03 - In a small bowl, whisk together peanut butter, soy sauce, rice vinegar, lime juice, maple syrup, and sesame oil. Add warm water one tablespoon at a time until dressing reaches smooth, pourable consistency.
04 - Divide cooked coconut quinoa evenly among four bowls. Top each with equal portions of prepared vegetables and edamame.
05 - Drizzle peanut dressing generously over each bowl. Garnish with chopped cilantro and sesame seeds. Serve immediately or chill for a cold bowl option.

# Expert Advice:

01 -
  • It comes together in under 45 minutes, which means you can have dinner on the table without feeling rushed.
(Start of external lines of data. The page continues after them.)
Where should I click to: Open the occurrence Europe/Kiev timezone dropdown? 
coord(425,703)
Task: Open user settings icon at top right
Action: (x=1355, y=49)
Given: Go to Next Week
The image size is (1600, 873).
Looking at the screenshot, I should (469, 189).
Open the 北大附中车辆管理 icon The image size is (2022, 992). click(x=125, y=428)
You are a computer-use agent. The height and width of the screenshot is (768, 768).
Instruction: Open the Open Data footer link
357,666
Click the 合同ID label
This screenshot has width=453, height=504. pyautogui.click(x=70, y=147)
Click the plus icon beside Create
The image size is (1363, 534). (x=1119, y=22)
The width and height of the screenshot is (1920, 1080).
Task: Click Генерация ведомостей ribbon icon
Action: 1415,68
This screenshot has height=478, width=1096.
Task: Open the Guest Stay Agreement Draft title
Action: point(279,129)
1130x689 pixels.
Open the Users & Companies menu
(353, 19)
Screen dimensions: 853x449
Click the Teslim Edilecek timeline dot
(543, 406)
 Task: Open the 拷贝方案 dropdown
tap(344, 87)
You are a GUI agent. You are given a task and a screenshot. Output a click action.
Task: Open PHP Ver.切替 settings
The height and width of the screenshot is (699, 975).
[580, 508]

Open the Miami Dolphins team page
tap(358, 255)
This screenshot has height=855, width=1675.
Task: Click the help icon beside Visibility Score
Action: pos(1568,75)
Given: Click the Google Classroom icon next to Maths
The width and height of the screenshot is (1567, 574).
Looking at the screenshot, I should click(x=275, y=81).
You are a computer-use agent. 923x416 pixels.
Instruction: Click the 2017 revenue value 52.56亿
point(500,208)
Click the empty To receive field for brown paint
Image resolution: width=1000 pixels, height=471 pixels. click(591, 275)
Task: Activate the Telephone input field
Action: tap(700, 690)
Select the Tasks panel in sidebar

  • The coconut milk makes the quinoa creamy and rich, so it doesn't taste like health food even though it absolutely is.
  • You can prep everything the night before and assemble it fresh, making it perfect for meal prep without the boredom.
02 -
  • If your dressing breaks or looks grainy, don't panic—start fresh with a clean bowl and slowly whisk the broken dressing into the new peanut butter base, and it will come back together.
  • The vegetables release water as they sit, so if you're prepping ahead, toss them in a separate container and assemble the bowl just before eating to keep everything crisp.
  • Toasted sesame oil is essential and different from regular sesame oil—it has a deep, nutty flavor that regular sesame oil simply doesn't have, so the ingredient matters here.
03 -
  • Make a double batch of dressing and keep it in a glass jar in your fridge for up to 5 days—it's incredible on grain bowls, roasted vegetables, and even as a dip for fresh spring rolls.
  • Add grilled tofu or tempeh cubes to bump up the protein, or roasted peanuts for extra crunch and richness that makes the bowl feel more substantial.